[Text provided]
-- begin --
Adrian Currie, a philosopher, believes that the historical sciences have been neglected by philosophers. Currie emphasises that although the species or landscapes are now extinct, there is evidence from this unobservable deep past for their reconstruction and understanding. This evidence, the records of a rock, bone, tooth, fossilised footprint or perhaps coprolite, are very meagre, gappy, often degraded or decayed and maybe conflicting; but such things are all we have. We make the best use of it to build theories of development, of the Earth and its life systems.

Currie gives examples of these deductions – for example, of a prehistoric duck-billed platypus and its size from just a single fossilized tooth; or of 'Snowball Earth' through the morphology of sparse glacial deposits. Some evidence is stronger than others, and Currie gives discourse on such points as how a bone might give a suggestion of animal's size, or age, or (from a jaw-bone) evidence of diet.  He finds the evidence not so convincing on weight, because the weight requires knowledge of the density of the body, and from the nature of any footprints hints about the gait and general behaviour.

While reviewing 'Rock, Bone, and Ruin' I attended a lecture by David Norman entitled 'Could we ever know how dinosaurs thought or behaved?' (Geological Society of London Public Lecture Series, (https://www.youtube.com/watch?v=KB2Q9ARMEbE). This lecture presented many lovely further examples of precisely the points that Currie discusses - of how lines of evidence and deduction - in forensic style, including our knowledge of living creatures that are distant relatives – can be used to create plausible pictures of nature in the deep and only indirectly ‘observable’ past.
-- end --
[Records provided]
-- begin --
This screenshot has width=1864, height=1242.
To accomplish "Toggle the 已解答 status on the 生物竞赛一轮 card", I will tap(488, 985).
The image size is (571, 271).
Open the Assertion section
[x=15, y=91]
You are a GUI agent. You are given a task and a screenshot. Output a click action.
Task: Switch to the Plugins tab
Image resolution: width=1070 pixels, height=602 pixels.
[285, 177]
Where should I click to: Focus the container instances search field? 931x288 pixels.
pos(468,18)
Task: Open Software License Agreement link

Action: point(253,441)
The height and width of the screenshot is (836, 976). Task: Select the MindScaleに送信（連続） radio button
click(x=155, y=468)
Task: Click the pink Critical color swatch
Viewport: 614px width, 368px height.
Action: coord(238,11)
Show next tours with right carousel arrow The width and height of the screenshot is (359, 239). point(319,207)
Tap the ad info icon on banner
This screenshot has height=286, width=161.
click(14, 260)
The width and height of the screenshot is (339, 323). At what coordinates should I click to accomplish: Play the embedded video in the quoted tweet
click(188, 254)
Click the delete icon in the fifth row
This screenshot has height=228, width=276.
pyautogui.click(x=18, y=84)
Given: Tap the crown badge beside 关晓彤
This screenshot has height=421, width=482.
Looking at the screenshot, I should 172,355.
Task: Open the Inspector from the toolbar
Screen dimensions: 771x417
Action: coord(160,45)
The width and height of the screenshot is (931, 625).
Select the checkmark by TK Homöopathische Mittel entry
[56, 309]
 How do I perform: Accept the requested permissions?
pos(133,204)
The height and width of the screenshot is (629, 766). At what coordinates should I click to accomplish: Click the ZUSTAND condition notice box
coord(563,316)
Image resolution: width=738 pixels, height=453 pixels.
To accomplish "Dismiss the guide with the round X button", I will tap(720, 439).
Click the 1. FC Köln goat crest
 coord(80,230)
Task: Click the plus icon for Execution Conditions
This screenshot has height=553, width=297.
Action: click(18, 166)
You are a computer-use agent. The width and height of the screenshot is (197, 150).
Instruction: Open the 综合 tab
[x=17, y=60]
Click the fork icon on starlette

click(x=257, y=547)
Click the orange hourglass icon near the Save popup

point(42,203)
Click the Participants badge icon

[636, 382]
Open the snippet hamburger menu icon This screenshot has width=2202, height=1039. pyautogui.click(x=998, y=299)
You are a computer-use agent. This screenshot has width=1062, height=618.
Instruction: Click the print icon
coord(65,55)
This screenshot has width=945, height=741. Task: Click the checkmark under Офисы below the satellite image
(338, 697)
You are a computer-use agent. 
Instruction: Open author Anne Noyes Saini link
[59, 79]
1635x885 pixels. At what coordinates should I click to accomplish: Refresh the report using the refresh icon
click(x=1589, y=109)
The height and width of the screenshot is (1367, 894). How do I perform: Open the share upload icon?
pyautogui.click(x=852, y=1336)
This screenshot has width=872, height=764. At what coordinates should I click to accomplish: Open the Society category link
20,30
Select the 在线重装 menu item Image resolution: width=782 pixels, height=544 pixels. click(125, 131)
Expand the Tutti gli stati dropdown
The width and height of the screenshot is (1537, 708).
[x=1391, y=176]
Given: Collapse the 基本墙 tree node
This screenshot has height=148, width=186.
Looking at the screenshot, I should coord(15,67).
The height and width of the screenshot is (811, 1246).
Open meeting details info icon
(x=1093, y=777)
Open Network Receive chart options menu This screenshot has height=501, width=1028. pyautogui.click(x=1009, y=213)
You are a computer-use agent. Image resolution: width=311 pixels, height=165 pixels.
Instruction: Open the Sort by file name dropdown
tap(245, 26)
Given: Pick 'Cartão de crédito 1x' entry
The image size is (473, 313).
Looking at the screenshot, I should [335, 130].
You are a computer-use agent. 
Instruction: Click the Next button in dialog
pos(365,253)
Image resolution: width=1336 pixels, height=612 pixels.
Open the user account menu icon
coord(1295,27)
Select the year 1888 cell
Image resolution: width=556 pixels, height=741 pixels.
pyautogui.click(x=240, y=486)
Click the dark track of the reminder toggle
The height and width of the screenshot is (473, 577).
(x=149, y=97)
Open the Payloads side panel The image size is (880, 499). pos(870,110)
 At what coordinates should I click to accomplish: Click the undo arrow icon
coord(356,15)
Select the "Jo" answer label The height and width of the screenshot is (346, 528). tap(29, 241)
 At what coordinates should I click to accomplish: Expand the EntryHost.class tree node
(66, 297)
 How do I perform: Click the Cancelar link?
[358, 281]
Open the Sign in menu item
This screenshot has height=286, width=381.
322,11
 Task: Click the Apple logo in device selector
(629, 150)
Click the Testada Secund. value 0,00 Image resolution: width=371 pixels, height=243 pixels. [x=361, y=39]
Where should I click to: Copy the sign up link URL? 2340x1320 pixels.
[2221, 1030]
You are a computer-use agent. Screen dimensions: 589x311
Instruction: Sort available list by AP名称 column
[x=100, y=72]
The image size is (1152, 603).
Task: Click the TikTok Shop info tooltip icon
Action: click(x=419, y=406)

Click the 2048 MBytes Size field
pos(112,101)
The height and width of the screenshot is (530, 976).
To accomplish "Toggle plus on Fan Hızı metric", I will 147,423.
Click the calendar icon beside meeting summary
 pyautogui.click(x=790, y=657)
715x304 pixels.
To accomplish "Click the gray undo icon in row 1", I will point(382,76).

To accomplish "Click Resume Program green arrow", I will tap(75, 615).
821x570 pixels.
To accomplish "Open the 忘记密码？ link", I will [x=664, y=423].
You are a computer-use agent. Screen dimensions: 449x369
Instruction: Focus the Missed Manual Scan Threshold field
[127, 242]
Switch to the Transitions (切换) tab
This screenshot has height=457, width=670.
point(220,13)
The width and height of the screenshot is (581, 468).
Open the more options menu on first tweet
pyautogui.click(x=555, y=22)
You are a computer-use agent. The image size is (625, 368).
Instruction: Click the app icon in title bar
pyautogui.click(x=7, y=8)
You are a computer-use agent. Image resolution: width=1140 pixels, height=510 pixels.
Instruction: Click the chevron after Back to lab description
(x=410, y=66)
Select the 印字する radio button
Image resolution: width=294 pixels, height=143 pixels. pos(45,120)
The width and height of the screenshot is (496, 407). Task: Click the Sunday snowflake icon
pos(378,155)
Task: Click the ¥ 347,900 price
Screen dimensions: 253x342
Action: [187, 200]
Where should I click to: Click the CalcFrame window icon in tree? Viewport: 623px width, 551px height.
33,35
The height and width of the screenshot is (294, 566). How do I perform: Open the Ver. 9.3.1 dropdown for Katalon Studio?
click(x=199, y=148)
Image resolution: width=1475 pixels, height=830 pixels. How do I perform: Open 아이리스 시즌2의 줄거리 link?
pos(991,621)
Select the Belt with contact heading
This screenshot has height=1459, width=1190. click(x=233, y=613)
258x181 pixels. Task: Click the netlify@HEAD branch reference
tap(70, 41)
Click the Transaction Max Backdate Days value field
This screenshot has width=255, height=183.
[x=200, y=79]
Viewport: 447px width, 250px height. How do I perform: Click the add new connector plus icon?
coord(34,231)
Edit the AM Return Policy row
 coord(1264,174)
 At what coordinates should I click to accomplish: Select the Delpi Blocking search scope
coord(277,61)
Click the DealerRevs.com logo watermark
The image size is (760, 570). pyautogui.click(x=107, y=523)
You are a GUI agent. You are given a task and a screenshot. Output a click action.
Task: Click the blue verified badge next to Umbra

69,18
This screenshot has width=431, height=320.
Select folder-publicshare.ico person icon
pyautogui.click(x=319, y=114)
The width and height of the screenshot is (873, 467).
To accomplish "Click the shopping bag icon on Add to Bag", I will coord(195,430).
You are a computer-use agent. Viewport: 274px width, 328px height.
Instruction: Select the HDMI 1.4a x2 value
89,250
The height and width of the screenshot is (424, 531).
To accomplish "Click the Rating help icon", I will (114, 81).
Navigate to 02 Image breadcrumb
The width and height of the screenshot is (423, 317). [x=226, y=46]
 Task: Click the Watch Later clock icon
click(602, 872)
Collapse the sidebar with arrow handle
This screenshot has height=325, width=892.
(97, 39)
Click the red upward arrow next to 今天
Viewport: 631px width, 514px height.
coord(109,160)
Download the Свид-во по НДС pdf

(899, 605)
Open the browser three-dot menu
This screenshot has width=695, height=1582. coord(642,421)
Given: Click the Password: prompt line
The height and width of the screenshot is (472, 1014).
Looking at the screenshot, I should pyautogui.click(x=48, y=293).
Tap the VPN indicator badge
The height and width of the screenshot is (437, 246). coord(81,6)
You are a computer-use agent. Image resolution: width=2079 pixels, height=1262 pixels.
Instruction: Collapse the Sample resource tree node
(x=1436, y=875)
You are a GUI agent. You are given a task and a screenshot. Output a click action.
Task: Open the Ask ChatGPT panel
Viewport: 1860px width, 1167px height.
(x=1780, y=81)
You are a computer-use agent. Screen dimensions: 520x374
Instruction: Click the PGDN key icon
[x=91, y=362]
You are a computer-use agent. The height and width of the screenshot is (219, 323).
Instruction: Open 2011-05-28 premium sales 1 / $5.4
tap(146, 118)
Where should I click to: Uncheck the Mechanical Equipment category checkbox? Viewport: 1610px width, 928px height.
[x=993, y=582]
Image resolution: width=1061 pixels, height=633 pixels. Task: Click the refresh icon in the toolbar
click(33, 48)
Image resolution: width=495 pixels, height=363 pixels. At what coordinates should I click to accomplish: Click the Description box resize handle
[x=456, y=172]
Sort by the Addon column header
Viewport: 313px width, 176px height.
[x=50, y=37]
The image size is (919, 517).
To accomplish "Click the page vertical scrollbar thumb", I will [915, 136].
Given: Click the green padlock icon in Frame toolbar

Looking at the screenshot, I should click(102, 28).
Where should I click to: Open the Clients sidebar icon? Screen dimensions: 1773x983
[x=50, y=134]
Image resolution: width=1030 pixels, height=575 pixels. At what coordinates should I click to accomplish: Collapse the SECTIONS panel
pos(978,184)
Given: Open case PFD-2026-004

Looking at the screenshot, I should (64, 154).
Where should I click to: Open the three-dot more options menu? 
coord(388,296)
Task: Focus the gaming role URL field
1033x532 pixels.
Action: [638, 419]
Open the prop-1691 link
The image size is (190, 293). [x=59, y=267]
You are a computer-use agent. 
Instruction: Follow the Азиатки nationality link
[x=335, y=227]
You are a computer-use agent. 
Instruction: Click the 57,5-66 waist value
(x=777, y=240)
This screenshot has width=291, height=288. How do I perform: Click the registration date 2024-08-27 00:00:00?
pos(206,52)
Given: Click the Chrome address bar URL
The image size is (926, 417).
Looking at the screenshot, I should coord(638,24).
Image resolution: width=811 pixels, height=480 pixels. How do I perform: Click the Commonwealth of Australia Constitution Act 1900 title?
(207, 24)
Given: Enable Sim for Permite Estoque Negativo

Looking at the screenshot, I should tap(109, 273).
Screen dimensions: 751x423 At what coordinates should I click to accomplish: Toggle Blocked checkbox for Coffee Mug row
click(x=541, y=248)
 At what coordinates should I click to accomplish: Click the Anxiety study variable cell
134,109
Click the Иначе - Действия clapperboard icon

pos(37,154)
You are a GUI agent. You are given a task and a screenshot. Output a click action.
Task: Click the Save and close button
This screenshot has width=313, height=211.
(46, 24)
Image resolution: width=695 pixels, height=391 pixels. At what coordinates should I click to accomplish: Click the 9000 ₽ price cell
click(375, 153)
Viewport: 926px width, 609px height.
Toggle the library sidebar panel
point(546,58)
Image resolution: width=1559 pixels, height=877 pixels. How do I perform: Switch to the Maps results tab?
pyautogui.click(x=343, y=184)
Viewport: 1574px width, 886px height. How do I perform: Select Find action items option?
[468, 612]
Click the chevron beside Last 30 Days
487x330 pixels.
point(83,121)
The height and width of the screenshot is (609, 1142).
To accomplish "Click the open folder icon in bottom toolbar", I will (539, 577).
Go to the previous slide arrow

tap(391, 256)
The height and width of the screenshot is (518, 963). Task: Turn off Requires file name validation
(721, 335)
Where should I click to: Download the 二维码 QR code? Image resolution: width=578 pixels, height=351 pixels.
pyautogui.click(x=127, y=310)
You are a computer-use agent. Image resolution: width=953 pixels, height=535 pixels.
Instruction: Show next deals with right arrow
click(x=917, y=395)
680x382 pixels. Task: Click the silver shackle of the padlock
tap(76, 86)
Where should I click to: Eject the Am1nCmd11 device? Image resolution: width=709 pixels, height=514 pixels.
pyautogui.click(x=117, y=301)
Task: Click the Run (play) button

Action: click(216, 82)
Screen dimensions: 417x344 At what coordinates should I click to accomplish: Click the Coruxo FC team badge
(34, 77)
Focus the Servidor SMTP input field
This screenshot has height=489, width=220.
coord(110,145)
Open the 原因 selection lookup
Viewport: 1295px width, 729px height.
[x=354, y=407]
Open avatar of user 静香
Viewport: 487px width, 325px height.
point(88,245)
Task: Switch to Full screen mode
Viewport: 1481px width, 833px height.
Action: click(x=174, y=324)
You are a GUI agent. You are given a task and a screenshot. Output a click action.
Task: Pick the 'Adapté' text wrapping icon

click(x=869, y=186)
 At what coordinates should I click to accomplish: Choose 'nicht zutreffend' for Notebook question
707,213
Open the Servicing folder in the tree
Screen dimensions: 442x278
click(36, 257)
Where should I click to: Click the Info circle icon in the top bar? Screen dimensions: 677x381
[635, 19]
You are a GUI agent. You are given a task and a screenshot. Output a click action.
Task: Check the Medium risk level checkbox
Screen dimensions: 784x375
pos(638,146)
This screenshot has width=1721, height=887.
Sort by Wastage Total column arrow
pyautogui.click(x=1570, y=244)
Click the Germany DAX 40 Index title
-- end --
[Jobs]
(1) In the book review, why does Currie find the evidence on an animal's weight less convincing?
(2) Copy out the lines of the records exactly, starting at the line containing "Open the browser three-dot menu" and ending at the line containing "(x=1436, y=875)".

[Answers to each task]
(1) Weight requires knowledge of the density of the body.

(2)
Open the browser three-dot menu
This screenshot has width=695, height=1582. coord(642,421)
Given: Click the Password: prompt line
The height and width of the screenshot is (472, 1014).
Looking at the screenshot, I should pyautogui.click(x=48, y=293).
Tap the VPN indicator badge
The height and width of the screenshot is (437, 246). coord(81,6)
You are a computer-use agent. Image resolution: width=2079 pixels, height=1262 pixels.
Instruction: Collapse the Sample resource tree node
(x=1436, y=875)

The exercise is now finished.